King Robert is dead. Lord Eddard Stark's head has parted with his shoulders, and the realm is plunged into chaos. Four kings vie for power, and war has taken the land by storm. Both of Robert's brothers, Stannis and Renly, have rallied armies around them. Robb Stark has declared himself King in the North, and seeks Lannister blood in reparation for his father's death.
Stannis has forsaken the religion of the Seven Kingdoms, and follows the Lord of Light, and a mysterious sorceress named Melisandre. Although his army is far smaller than Renly's or Lannister's, Stannis is convinced that as the elder brother he is the rightful heir to the throne, and will allow nothing to stop him.
Beloved King Renly has begun his march towards King's Landing, where Joffrey holds power in the name of the Lannisters. Fate has conspired to pit brother against brother, and only one will leave the field alive to take the throne.
In the Riverlands, King Robb has pushed south, sweeping Lannister armies aside. Yet, his victories can only be temporary. Lord Tywin Lannister himself commands the largest army, and soon enough Robb must face him, if he means to call himself King.

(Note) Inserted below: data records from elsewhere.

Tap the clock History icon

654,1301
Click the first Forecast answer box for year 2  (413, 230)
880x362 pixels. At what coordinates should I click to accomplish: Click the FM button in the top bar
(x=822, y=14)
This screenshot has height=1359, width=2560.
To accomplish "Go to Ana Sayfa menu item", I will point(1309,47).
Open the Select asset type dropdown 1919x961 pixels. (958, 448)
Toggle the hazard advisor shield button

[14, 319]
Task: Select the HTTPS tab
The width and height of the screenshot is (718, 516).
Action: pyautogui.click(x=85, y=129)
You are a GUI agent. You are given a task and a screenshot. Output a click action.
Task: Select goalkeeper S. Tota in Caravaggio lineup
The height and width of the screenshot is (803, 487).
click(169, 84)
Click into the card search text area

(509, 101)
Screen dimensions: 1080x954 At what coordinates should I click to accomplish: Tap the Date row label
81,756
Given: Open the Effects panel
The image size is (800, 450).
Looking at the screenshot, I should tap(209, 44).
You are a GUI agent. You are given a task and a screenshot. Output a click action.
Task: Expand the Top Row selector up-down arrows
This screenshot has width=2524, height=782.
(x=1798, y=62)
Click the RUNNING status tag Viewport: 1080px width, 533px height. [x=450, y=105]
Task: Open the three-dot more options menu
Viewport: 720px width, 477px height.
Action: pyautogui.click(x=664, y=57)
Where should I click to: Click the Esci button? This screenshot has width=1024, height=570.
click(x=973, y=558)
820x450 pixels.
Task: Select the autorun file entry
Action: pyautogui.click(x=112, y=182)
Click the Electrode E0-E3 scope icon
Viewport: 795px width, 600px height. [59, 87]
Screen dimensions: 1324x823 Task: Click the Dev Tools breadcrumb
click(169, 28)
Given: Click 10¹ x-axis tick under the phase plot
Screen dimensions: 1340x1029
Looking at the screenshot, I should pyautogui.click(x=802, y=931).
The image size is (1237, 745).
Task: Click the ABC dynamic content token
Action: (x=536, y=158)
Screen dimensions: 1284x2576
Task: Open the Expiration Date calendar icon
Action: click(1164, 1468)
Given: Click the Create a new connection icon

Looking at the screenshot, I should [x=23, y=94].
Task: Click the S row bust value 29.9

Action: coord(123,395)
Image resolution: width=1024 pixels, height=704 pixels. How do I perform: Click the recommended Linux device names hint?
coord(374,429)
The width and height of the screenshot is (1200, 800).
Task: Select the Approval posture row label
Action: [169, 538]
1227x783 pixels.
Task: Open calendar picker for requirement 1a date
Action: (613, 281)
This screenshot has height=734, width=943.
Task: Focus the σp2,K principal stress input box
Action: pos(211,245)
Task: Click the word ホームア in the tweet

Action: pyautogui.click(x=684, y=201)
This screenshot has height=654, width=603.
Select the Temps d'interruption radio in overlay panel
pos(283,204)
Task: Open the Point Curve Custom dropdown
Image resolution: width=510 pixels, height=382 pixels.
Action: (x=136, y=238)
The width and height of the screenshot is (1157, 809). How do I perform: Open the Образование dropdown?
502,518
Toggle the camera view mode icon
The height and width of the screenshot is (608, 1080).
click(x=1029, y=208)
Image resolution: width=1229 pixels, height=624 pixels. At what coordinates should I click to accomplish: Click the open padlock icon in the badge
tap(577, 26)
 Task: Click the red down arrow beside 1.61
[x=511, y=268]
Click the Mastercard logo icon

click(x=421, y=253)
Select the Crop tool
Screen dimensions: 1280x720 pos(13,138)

King Joffrey, Cersei's incestuous son, rules in King's Landing, with the full might of the Lannisters behind him. He is young, and cruel, as Sansa Stark has cause to learn. Lord Eddard's youngest daughter, she is held hostage at court, with no friends, and enemies at every turn.
Yet another King seeks power, as Balon Greyjoy has marshaled the power of the Iron Islands. Theon Greyjoy, long Lord Stark's hostage, has returned home to find everything has changed. He must prove himself to his father and his sister, and will bring war to the Northlands while King Robb fights in the riverlands.
Daenarys Targaryen, or Daenarys Stormborn, still searches for power across the sea. The Dragons have been reborn to her, and she, along with her small band of faithful followers and Ser Jorah Mormont seeks an army to reclaim the Seven Kingdoms, and rule as her father did a generation before.
Finally, the frozen lands stir, yet the kingdoms are embroiled in civil war, and are oblivious to a threat far greater than any rebel lord. Only the Night's Watch remembers, yet their words fall on deaf ears. Finally, Lord Commander Mormont (father to the disgraced Ser Jorah) leads his men in force north of the tower, into the frozen lands in search of the lost Benjen Stark, and the King Beyond the Wall.
True to his style, Martin keeps A Clash of Kings rolling strong. The book has some excellent twists to it, just as 'A Game of Thrones' had some choice surprises. We're constantly surprised with Martin's willingness to kill of characters. It's a welcome change to knowing that our band of heroes will still be here come the end of the book.In particular, we're left with a nail-biting cliffhanger, concerning the infamous Jamie Lannister.
Another integral part of the book is Martin's careful further exploration of the strong characterization begun in the first novel.We're given insights into characters, which often times allows us to understand their actions.
We cannot help but pity Ser Jorah Mormont, brought low and finally betrayed by love. Slandered in the Kingdoms, he has proven himself faithful to Daenarys time and time again, and has come to lover her in his own way.
Sandor Clegane, the Hound, Joffrey's brutal knight, is hated throughout the realm. Yet once again, there is a humanity to him, as he is strangely kind to Sansa, and has a horrible fear of fire, which scarred him for life.
It's a refreshing change to see things painted grey, instead of black and white. It's not just the good guys and the bad guys anymore. Eddard Stark fathered a bastard, and his misguided sense of duty cost him his life, and the realm it's peace. Tyrion Lannister, an enemy, yet strangely kind, and humorous. The novel also explores the characters of Catelyn Stark, Jamie and Cersei Lannister, and others, and we learn that the good have done their share of bad, and even the bad might have some measure of good.
All in all, 'A Clash of Kings' is an awe-inspiring book, and deserves attention from even the most casual of fantasy fans.